Not only has our culture become a cess pool of cowards, we have also begun to turn on anyone who even thinks of standing out as bold.
The current cowardice starts out as anonymity. I am so tired of listening to talk radio and hearing names like ‘Bob from Boston” or “Bamaboy”. Why should I consider any unsigned e-mail?
In the passage above, we have the classic illustration of our common practice of complaint without confrontation. The Pharisees do not go to the Master; they go to the disciples.
Sadly, we do the same thing. We air our complaints in safety. We test them as trial balloons and observe what winds will buy them. Sometimes it is an effort to see how risky our stance is and what cost the comments will be. Even worse, we pass much of the information along third hand.
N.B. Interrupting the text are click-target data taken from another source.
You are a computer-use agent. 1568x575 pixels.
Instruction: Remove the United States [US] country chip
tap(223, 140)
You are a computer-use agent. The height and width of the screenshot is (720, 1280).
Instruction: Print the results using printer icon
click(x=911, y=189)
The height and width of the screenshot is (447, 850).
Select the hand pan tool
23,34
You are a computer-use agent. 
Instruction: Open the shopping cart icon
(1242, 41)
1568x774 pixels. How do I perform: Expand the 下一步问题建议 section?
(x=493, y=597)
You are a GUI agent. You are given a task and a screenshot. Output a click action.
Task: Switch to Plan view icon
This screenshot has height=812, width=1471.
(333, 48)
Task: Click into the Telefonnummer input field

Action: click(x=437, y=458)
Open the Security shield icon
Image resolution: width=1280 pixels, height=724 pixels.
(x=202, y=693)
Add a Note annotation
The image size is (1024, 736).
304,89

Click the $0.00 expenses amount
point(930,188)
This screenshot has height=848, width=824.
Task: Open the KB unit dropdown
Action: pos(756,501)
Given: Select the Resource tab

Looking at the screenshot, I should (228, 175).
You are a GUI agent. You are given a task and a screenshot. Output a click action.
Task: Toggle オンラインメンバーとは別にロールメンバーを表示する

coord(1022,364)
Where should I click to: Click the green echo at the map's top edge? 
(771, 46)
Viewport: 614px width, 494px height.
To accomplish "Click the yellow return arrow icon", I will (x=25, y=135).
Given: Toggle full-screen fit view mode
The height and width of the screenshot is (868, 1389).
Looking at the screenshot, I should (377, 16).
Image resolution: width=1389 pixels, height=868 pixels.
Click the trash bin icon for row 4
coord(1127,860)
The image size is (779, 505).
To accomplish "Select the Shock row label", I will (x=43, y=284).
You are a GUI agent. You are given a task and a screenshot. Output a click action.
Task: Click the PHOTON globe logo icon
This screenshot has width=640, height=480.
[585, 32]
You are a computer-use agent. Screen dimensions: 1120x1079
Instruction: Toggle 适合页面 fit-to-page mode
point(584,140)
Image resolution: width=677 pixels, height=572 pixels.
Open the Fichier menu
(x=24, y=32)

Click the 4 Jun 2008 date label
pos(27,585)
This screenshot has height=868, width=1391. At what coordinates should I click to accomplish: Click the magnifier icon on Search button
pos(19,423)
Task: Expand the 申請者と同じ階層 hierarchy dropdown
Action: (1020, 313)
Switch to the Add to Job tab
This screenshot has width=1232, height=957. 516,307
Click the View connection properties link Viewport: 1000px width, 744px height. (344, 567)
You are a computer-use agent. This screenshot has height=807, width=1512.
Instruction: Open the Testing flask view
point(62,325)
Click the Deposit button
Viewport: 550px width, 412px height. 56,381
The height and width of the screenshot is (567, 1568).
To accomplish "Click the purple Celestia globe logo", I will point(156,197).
Gossip is so pervasive that we have turned it from sin into an art form.
Jesus doesn’t play this way. He overhears and confronts. He is a man to man- eyeball-to-eyeball kind of guy. He is strong, and loving. He answers without slander.
I wonder what would happen if we committed to this type of practice today? Think of how many pastorates would be built up instead of torn down? How many churches would begin to flow with grace and not criticism? What kind of harmony could be discovered? How much less ammunition would the power of darkness have?
I challenge every man reading this today to pray for courage.
Find your child or spouse and have that awkward conversation.
Look up the offended brother and accept the consequences.
Refuse to participate in negative criticism without approaching the source.
Ask your fellow critic to pray more and opine less.
Try to see the path your opponent walks in and consider his ways.
Take the initiative to have a spiritual conversation with a neighbor.
Walk up and hug your dad.
People want to know where the great men are today?
My answer is… they are tucked away in comfort blankets of cowardice.
It is time to step out in the light- your nation and church needs you!